PPI, NAC and MORES conduct training series on election coverage Polls and ‘Horse Race’: Making Media Coverage Count by Philippine Press Institute
A few weeks from now, the electorate will troop to polling precincts to cast votes for the candidates of their choice for specific national and local elective posts — from President to town councilors. As the nation inches its way to the conduct of the elections on 9 May 2016, most candidates are leaving no stone unturned to ensure their victory at the polls. Such zeal is matched by media frenzy for horserace coverage, pitting candidates as though this political exercise were a sporting event where opponents are eyeing nothing less than the top prize.
A number of these political aspirants go to the extent of engaging the services of survey firms to gauge the acceptability of their candidacy to the public, notwithstanding the enormous costs involved. Aided by their strategists, campaign managers and media handlers, these candidates use the results of their commissioned surveys — if favorable to them — to promote their political ambition.

Exercise tasks =
a: Can you copy the stretch of the election coverage article from "PPI, NAC and" through "the top prize." word for word?
b: What would come next if you continued the election coverage article after its last sentence?
The data that follows isn't needed for anything here.

Collected material =
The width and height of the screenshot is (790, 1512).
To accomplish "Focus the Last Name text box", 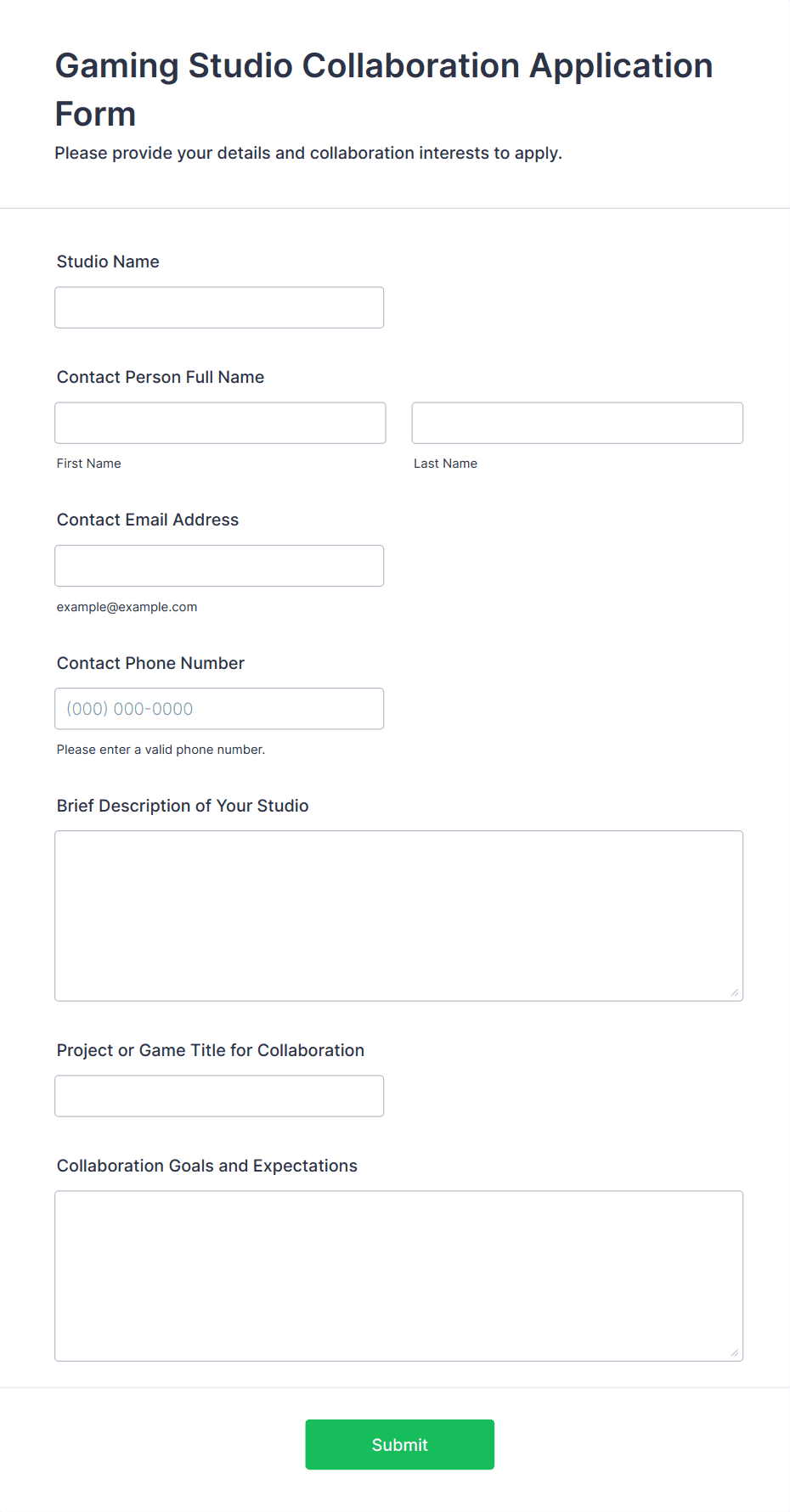I will (x=577, y=423).
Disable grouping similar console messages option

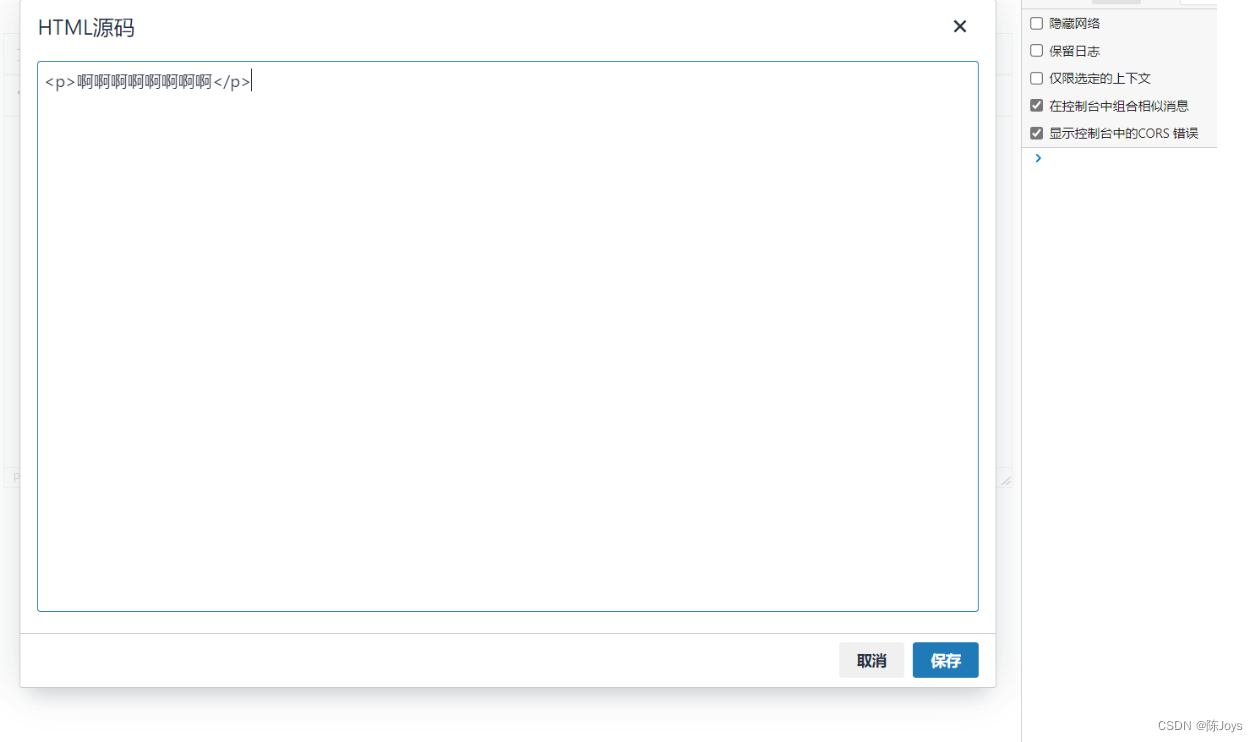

Written answers =
a:
PPI, NAC and MORES conduct training series on election coverage Polls and ‘Horse Race’: Making Media Coverage Count by Philippine Press Institute
A few weeks from now, the electorate will troop to polling precincts to cast votes for the candidates of their choice for specific national and local elective posts — from President to town councilors. As the nation inches its way to the conduct of the elections on 9 May 2016, most candidates are leaving no stone unturned to ensure their victory at the polls. Such zeal is matched by media frenzy for horserace coverage, pitting candidates as though this political exercise were a sporting event where opponents are eyeing nothing less than the top prize.

b:
The media have the tendency to engage in horserace reporting or horserace journalism. This means media’s preoccupation to sensationalize reports on who’s winning and losing in the latest opinion polls, and stoking the fires of a rather flawed, and admittedly rousing, narrative.
Horserace journalism— as seen in how public opinion survey results are being reported — is nowhere more evident than during elections. Media coverage of elections, which often treats these political exercises as though these were mere sports tournament pitting opponents while eyeing a highly coveted prize, does not push the boundaries of acceptable public discourse. But, as is often the case in the Philippines, or other parts of the world, such a scenarios easily come into view once the campaign season officially starts.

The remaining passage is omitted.